§ Selection

Re: [PATCH] perf ftrace latency: Add -e option to measure time between two events

Ian Rogers <irogers@xxxxxxxxxx> · Fri, 11 Jul 2025 17:34:50 -0700

On Fri, Jul 11, 2025 at 3:35 PM Namhyung Kim <namhyung@xxxxxxxxxx> wrote:
>
> In addition to the function latency, it can measure events latencies.
> Some kernel tracepoints are paired and it's menningful to measure how
> long it takes between the two events.  The latency is tracked for the
> same thread.
>
> Currently it only uses BPF to do the work but it can be lifted later.
> Instead of having separate a BPF program for each tracepoint, it only
> uses generic 'event_begin' and 'event_end' programs to attach to any
> (raw) tracepoints.
>
>   $ sudo perf ftrace latency -a -b --hide-empty \
>     -e i915_request_wait_begin,i915_request_wait_end -- sleep 1
>   #   DURATION     |      COUNT | GRAPH                                |
>      256 -  512 us |          4 | ######                               |
>        2 -    4 ms |          2 | ###                                  |
>        4 -    8 ms |         12 | ###################                  |
>        8 -   16 ms |         10 | ################                     |
>
>   # statistics  (in usec)
>     total time:               194915
>       avg time:                 6961
>       max time:                12855
>       min time:                  373
>          count:                   28

Nice!

> Signed-off-by: Namhyung Kim <namhyung@xxxxxxxxxx>
> ---
>  tools/perf/Documentation/perf-ftrace.txt    |   6 +
>  tools/perf/builtin-ftrace.c                 |  50 ++++++-
>  tools/perf/util/bpf_ftrace.c                |  69 ++++++---
>  tools/perf/util/bpf_skel/func_latency.bpf.c | 148 +++++++++++++-------
>  tools/perf/util/ftrace.h                    |   1 +
>  5 files changed, 199 insertions(+), 75 deletions(-)
>
> diff --git a/tools/perf/Documentation/perf-ftrace.txt b/tools/perf/Documentation/perf-ftrace.txt
> index b77f58c4d2fdcff9..914457853bcf53ac 100644
> --- a/tools/perf/Documentation/perf-ftrace.txt
> +++ b/tools/perf/Documentation/perf-ftrace.txt
> @@ -139,6 +139,12 @@ OPTIONS for 'perf ftrace latency'
>         Set the function name to get the histogram.  Unlike perf ftrace trace,
>         it only allows single function to calculate the histogram.
>
> +-e::
> +--events=::
> +       Set the pair of events to get the histogram.  The histogram is calculated
> +       by the time difference between the two events from the same thread.  This
> +       requires -b/--use-bpf option.

§ Stated task A
In the perf ftrace latency patch, why does the new -e option require -b/--use-bpf? Explain in one to three sentences.
§ Stated task B
What maximum time does the example output in the perf ftrace latency patch report?
§ Stated task C
Carry on the perf ftrace latency patch from the point where it stops.
The block of data below isn't needed.

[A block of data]
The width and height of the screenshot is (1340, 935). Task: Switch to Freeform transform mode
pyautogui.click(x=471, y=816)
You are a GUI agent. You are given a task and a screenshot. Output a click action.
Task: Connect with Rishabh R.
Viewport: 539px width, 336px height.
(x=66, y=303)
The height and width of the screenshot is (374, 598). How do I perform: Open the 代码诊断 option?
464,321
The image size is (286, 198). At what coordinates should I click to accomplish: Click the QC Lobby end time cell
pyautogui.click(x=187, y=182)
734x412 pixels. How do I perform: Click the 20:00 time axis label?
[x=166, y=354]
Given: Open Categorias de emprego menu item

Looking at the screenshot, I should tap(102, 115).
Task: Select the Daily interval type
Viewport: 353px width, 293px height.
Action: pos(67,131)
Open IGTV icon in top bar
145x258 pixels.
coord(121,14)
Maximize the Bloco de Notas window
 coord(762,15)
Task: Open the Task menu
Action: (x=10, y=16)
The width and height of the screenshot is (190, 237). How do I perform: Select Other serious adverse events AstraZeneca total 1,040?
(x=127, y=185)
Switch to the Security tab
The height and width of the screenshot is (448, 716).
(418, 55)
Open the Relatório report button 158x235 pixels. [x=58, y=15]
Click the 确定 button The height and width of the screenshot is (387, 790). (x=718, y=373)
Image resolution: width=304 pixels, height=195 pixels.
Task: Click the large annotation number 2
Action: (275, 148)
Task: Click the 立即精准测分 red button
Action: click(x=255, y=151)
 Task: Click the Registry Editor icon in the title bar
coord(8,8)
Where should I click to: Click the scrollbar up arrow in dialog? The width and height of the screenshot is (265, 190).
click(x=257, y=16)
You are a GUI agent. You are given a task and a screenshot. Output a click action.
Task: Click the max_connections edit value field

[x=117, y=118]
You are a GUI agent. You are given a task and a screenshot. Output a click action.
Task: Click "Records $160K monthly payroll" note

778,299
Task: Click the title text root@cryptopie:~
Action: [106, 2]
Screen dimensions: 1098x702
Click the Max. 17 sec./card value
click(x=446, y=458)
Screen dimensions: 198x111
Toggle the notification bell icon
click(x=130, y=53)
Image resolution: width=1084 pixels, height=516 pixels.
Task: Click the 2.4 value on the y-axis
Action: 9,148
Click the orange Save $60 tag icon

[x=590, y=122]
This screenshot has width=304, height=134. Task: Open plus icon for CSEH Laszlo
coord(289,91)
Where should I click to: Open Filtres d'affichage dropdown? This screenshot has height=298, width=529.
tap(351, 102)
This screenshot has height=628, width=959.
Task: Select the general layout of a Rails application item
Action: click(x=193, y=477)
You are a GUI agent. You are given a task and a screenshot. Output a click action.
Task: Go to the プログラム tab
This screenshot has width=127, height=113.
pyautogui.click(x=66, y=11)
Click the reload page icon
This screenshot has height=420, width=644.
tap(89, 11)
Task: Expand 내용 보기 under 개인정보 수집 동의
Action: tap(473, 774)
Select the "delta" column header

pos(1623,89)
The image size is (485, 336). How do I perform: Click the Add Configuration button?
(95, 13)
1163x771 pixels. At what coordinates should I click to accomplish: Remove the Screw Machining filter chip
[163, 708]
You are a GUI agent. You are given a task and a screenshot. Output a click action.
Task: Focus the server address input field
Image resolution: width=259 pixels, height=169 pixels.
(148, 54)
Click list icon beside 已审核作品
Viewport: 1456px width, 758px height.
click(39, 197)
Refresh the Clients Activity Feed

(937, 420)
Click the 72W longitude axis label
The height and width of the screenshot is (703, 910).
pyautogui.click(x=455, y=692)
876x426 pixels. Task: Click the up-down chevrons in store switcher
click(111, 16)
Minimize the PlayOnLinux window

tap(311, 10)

§ Task output A
The patch currently measures event latencies only through BPF, using generic 'event_begin' and 'event_end' programs that attach to any raw tracepoint. Because no other implementation exists yet, the -e option can't work without -b/--use-bpf, though the patch notes this limit can be lifted later.

§ Task output B
12855 microseconds.

§ Task output C
> +
>  -b::
>  --use-bpf::
>         Use BPF to measure function latency instead of using the ftrace (it
> diff --git a/tools/perf/builtin-ftrace.c b/tools/perf/builtin-ftrace.c
> index 3a253a1b9f4526b9..e1f2f3fb1b0850a3 100644
> --- a/tools/perf/builtin-ftrace.c
> +++ b/tools/perf/builtin-ftrace.c
> @@ -1549,6 +1549,33 @@ static void delete_filter_func(struct list_head *head)
>         }
>  }
>
> +static int parse_filter_event(const struct option *opt, const char *str,
> +                            int unset __maybe_unused)
> +{
> +       struct list_head *head = opt->value;
> +       struct filter_entry *entry;
> +       char *s, *p;
> +       int ret = -ENOMEM;
> +
> +       s = strdup(str);
> +       if (s == NULL)
> +               return -ENOMEM;
> +
> +       while ((p = strsep(&s, ",")) != NULL) {
> +               entry = malloc(sizeof(*entry) + strlen(p) + 1);
> +               if (entry == NULL)
> +                       goto out;
> +
> +               strcpy(entry->name, p);
> +               list_add_tail(&entry->list, head);
> +       }
> +       ret = 0;
> +
> +out:
> +       free(s);
> +       return ret;
> +}
> +
>  static int parse_buffer_size(const struct option *opt,
>                              const char *str, int unset)
>  {
> @@ -1711,6 +1738,8 @@ int cmd_ftrace(int argc, const char **argv)
>         const struct option latency_options[] = {
>         OPT_CALLBACK('T', "trace-funcs", &ftrace.filters, "func",
>                      "Show latency of given function", parse_filter_func),
> +       OPT_CALLBACK('e', "events", &ftrace.event_pair, "event1,event2",
> +                    "Show latency between the two events", parse_filter_event),
>  #ifdef HAVE_BPF_SKEL
>         OPT_BOOLEAN('b', "use-bpf", &ftrace.target.use_bpf,
>                     "Use BPF to measure function latency"),
> @@ -1763,6 +1792,7 @@ int cmd_ftrace(int argc, const char **argv)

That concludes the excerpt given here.